- Outfielder
- Born: February 5, 1977 (age 48) Bajos de Haina, Dominican Republic
- Batted: SwitchThrew: Right

MLB debut
- September 3, 2002, for the Florida Marlins

Last MLB appearance
- October 3, 2004, for the Kansas City Royals

MLB statistics
- Batting average: .209
- Home runs: 6
- Runs batted in: 35

CPBL statistics
- Batting average: .268
- Home runs: 3
- Runs batted in: 19
- Stats at Baseball Reference

Teams
- Florida Marlins (2002, 2004); Kansas City Royals (2004); Chinatrust Whales (2008);

= Abraham Núñez (outfielder) =

Dominican baseball player (born 1977)

Abraham Núñez (born February 5, 1977) is a Dominican former Major League Baseball outfielder. He has played in MLB for the Florida Marlins (2002, 2004) and Kansas City Royals (2004). He is a switch-hitter and throws right-handed. Nunez played for the Washington Nationals Triple-A affiliate Columbus Clippers in 2007. In 2008, he played for the CPBL's Chinatrust Whales.

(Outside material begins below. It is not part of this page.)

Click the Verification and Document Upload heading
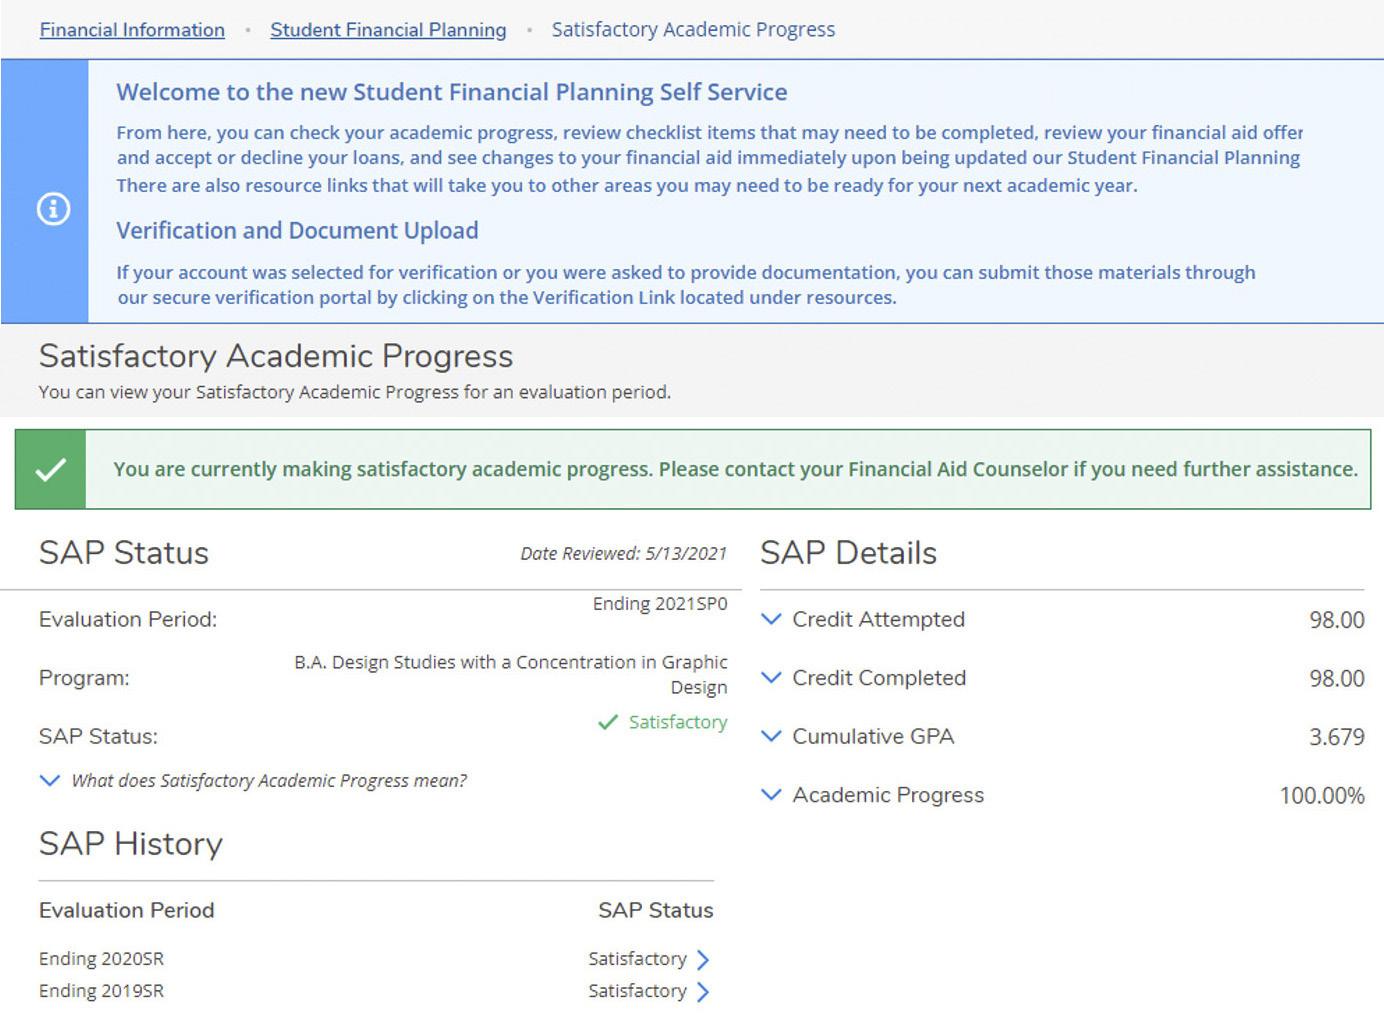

In two major league seasons, Núñez was a .209 hitter with six home runs and 35 RBI in 136 games played.

In May 2006, while playing with the minor league Fresno Grizzlies, Núñez was suspended 50 games for testing positive for use of a performance-enhancing substance. He last played for the Caffè Danesi Nettuno of Italy's Serie A1 in 2009.